La Société française a voulu aller plus loin ; sous la conduite de son éminent et regretté directeur des travaux, Ludovic Breton, elle a fait un essai direct de pénétration sous-marine dans la couche de craie qui doit donner asile au tunnel. À cette fin, elle a creusé à Sangatte, sur le rivage, un puits d’une profondeur atteignant 60 mètres au-dessous du niveau de la mer, et, du fond de ce puits, elle a poussé une galerie qui s’est avancée jusqu’à 1 840 mètres sous le détroit. Le puits a traversé d’abord une couche aquifère, ensuite il a pénétré dans la couche de craie grise imperméable et c’est de la partie inférieure de cette couche qu’a été lancée la galerie sous-marine en remontant. Cette galerie a été maintenue très aisément dans la dite couche et, le 26 février 1883, elle recevait la visite du Conseil d’administration du chemin de fer du Nord et des membres de la Société française du tunnel.

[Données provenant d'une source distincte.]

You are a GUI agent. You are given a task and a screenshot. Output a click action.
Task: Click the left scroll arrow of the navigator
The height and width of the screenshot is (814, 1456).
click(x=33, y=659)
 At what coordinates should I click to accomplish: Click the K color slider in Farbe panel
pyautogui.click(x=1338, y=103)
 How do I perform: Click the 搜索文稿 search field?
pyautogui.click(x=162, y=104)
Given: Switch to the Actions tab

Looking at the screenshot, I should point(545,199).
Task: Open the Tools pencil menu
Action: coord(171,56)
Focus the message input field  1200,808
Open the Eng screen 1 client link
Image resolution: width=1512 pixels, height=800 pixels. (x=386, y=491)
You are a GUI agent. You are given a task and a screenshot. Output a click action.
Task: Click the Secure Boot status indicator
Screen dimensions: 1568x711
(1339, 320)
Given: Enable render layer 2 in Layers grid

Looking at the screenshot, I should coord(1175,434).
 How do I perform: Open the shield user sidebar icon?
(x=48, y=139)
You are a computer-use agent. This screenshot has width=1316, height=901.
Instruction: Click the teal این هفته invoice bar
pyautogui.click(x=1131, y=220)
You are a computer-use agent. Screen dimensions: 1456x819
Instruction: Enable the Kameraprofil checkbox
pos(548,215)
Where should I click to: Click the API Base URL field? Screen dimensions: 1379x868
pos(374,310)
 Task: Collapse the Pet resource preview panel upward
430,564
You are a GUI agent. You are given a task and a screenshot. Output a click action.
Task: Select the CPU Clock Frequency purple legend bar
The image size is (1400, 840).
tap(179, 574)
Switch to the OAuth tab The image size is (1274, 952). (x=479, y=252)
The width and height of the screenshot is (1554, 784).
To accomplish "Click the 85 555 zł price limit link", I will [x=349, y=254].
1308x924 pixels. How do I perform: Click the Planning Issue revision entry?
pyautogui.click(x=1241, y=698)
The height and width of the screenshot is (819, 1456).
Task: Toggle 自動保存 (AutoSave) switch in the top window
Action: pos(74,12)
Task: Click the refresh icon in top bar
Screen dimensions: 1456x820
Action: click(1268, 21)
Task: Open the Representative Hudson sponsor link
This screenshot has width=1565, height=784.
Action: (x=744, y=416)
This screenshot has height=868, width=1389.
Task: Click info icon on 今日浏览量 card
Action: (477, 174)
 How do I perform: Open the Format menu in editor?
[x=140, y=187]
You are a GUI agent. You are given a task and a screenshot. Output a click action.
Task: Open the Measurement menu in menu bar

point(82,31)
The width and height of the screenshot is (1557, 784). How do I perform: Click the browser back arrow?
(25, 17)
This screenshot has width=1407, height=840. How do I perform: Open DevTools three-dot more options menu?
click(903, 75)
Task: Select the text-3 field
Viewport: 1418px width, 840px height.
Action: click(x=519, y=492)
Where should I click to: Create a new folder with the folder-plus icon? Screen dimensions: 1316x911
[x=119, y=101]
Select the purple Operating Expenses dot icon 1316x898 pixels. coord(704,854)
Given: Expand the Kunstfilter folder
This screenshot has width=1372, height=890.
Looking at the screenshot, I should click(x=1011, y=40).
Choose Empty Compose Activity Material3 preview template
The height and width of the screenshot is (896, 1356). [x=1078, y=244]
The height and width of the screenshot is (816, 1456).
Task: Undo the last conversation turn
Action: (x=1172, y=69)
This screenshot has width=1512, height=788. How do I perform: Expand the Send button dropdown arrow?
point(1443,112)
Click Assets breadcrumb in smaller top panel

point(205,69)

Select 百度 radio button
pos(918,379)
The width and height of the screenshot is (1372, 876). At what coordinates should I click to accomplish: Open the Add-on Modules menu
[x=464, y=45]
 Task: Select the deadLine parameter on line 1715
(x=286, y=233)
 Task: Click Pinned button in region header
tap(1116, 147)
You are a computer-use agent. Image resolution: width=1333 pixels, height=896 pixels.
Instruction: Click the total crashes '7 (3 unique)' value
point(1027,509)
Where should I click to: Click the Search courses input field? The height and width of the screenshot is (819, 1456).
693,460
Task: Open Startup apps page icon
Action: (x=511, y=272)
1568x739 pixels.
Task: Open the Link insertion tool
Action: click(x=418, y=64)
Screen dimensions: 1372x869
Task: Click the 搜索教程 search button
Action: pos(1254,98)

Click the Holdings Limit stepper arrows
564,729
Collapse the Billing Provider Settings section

M. Breton note dans ses Souvenirs : « Au départ du petit train, composé de six wagonnets, qui nous entraînait vers le fond de la galerie, j’ai reçu une pluie de félicitations. Le baron Alphonse de Rothschild m’a dit : « J’ai passé une bien belle journée, j’étais loin de m’attendre à ce que j’ai vu ; si le tunnel ne se fait pas, je ne regretterai pas les dépenses faites, car elles auront servi à de belles études ; espérons, monsieur Breton, que nous continuerons. En attendant, je vous félicite sincèrement. »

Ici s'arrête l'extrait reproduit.